▸ **ACTIVITY 1**
Quote the portion of the article on plant-fungi interactions starting with "A single gene and" and going on through "to colonize roots.".
▸ **ACTIVITY 2**
Using the article on plant-fungi interactions, answer the following:
(a) What do ectomycorrhizal fungi provide to host plants in exchange for sugar?
(b) What non-host plant is named as one into which the single gene can be genetically engineered?
(c) What method did the researchers use to identify signaling pathways associated with PtLecRLK1 expression?
PROVIDED PASSAGE: Begin
Article Highlight | 9-Aug-2023

A single gene and a unique layer of regulation opens the door for novel plant-fungi interactions

Scientists find the key to engineering plant signaling to allow colonization by beneficial fungi.

DOE/US Department of Energy

The Science

Soil fungi known as ectomycorrhizae (ECM) can penetrate plant roots and provide water and nutrients to host plants in exchange for sugar. This symbiotic relationship benefits the plant, increasing its growth. To benefit from these fungi while protecting themselves from harmful ones such as pathogens, plants have evolved a complex layer of regulation that determines which fungi can inhabit their root system. Researchers recently identified the underlying plant signaling processes within this layer of regulation that permits an ECM species to colonize roots.

The Impact

Improving plant health and growth under adverse conditions is important for sustainable ecosystems. This research provides a detailed understanding of how a single gene can reprogram molecular pathways to permit beneficial fungi to colonize plant roots. Understanding these signaling pathways will help scientists develop new strategies to selectively engineer for beneficial symbiosis while leaving the door closed to pathogens. This will lead to strategies to breed plants for improved productivity and sustainability.


In a previous study, the researchers identified a G-type lectin receptor-like kinase (PtLecRLK1) as a genetic factor that permits root colonization of a beneficial fungus, Laccaria bicolor, in Populus trichocarpa. The scientists have shown that this single gene can be genetically engineered into non-host plants, like switchgrass, to permit fungal colonization similar to what we observe in its native host. Located at the surface of plant root cells, PtLecRLK1 recognizes the presence of L. bicolor and reprograms intracellular signaling to permit its colonization.

In this study, the researchers used mass spectrometry-based phospho-proteomics to identify relevant signaling pathways associated with PtLecRLK1 expression in switchgrass. The team’s findings show that PtLecRLK1 interferes with plant defense mechanisms to facilitate the establishment and maintenance of L. bicolor colonization.



This work was sponsored by the Department of Energy Office of Science, Biological and Environmental Research program’s Genomic Science Program as part of the Plant-Microbe Interfaces Scientific Focus Area.
PROVIDED PASSAGE: End
GIVEN INFORMATION: Begin
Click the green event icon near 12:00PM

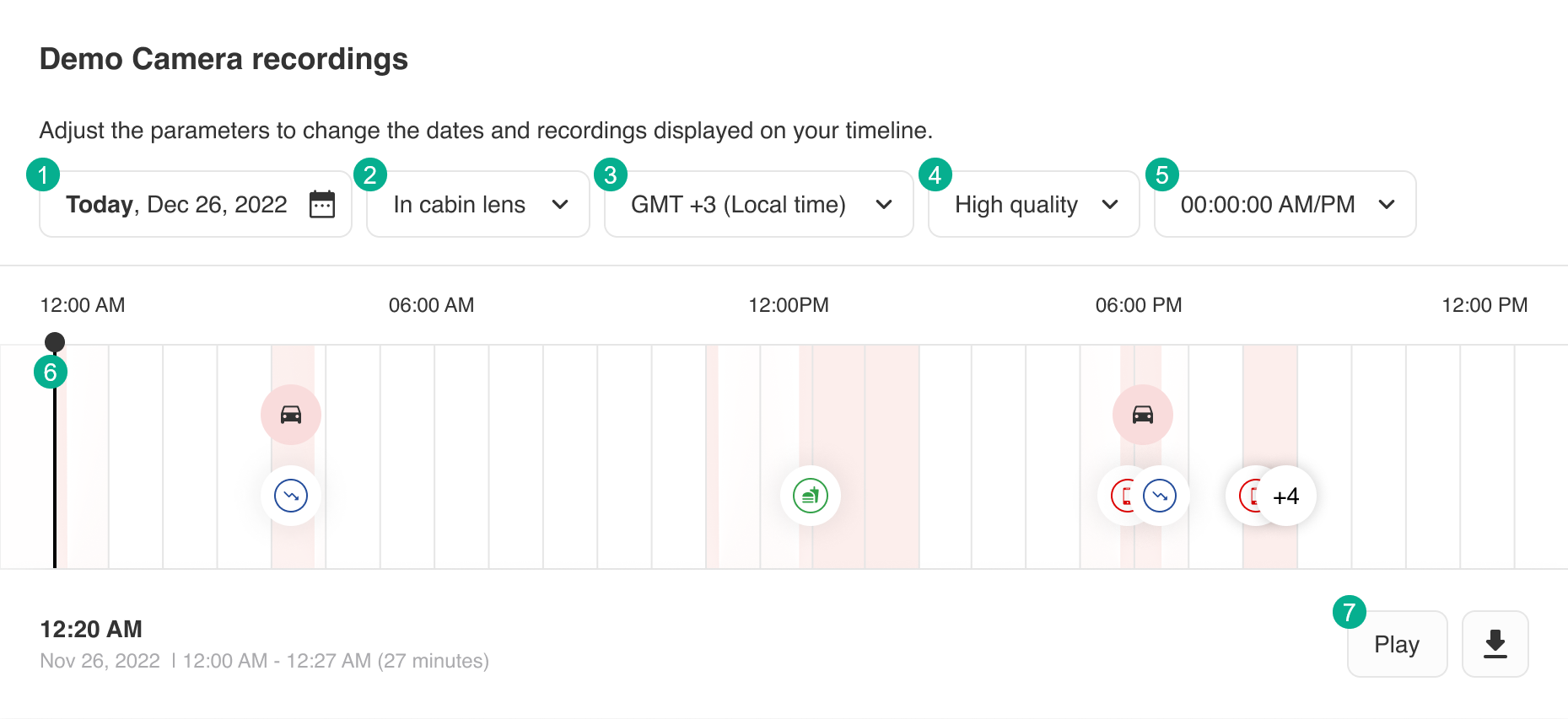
GIVEN INFORMATION: End
▸ **OUTPUT 1**
A single gene and a unique layer of regulation opens the door for novel plant-fungi interactions

Scientists find the key to engineering plant signaling to allow colonization by beneficial fungi.

DOE/US Department of Energy

The Science

Soil fungi known as ectomycorrhizae (ECM) can penetrate plant roots and provide water and nutrients to host plants in exchange for sugar. This symbiotic relationship benefits the plant, increasing its growth. To benefit from these fungi while protecting themselves from harmful ones such as pathogens, plants have evolved a complex layer of regulation that determines which fungi can inhabit their root system. Researchers recently identified the underlying plant signaling processes within this layer of regulation that permits an ECM species to colonize roots.

▸ **OUTPUT 2**
(a) Water and nutrients.
(b) Switchgrass.
(c) Mass spectrometry-based phospho-proteomics.